バイブル・エッセイ(1032)たとえわずかでも

たとえわずかでも

 そのとき、イエスは群衆に神の国について語り、治療の必要な人々をいやしておられた。日が傾きかけたので、十二人はそばに来てイエスに言った。「群衆を解散させてください。そうすれば、周りの村や里へ行って宿をとり、食べ物を見つけるでしょう。わたしたちはこんな人里離れた所にいるのです。」しかし、イエスは言われた。「あなたがたが彼らに食べ物を与えなさい。」彼らは言った。「わたしたちにはパン五つと魚二匹しかありません、このすべての人々のために、わたしたちが食べ物を買いに行かないかぎり。」というのは、男が五千人ほどいたからである。イエスは弟子たちに、「人々を五十人ぐらいずつ組にして座らせなさい」と言われた。弟子たちは、そのようにして皆を座らせた。
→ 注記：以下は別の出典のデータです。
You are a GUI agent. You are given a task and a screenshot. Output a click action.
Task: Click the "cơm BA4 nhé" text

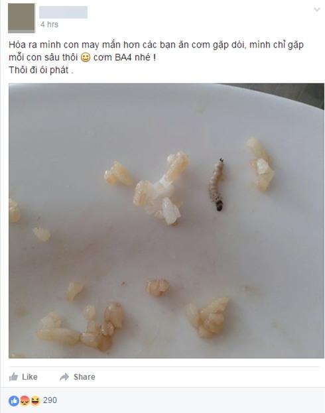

すると、イエスは五つのパンと二匹の魚を取り、天を仰いで、それらのために賛美の祈りを唱え、裂いて弟子たちに渡しては群衆に配らせた。すべての人が食べて満腹した。そして、残ったパンの屑を集めると、十二籠もあった。(ルカ9:11-17)

 「あなたがたが彼らに食べ物を与えなさい」と言うイエスに、弟子たちは「わたしたちにはパン五つと魚二匹しかありません」と答えました。だから無理だということでしょう。しかし、イエスはパン五つと魚二匹を神に捧げ、感謝して人々と分かち合いました。ほんのわずかなパンと魚であっても、イエスは人々と分かち合わずにいられなかったのです。

 弟子たちはきっと、パンと魚を自分たちの食料として準備していたのでしょう。何千人もの人に食べさせることは不可能だから、自分たちだけで食べようと考えるのは、ある意味で自然だと思います。しかし、イエスはそうは考えませんでした。たとえわずかなパンであっても、お腹を空かせている人たち、救いを求めて自分のもとに集まって来た人たちと分かち合わずにいられなかったのです。パンを裂いて人々と分かち合うようイエスを駆り立てたもの、それはイエスの愛でした。たとえわずかな人にしか行きわたらなかったとしても、イエスはそのパンを人々と分かち合わずにはいられなかったのです。自分たちだけ食べて、人々に分かち合わないという選択肢は、イエスにはなかったのです。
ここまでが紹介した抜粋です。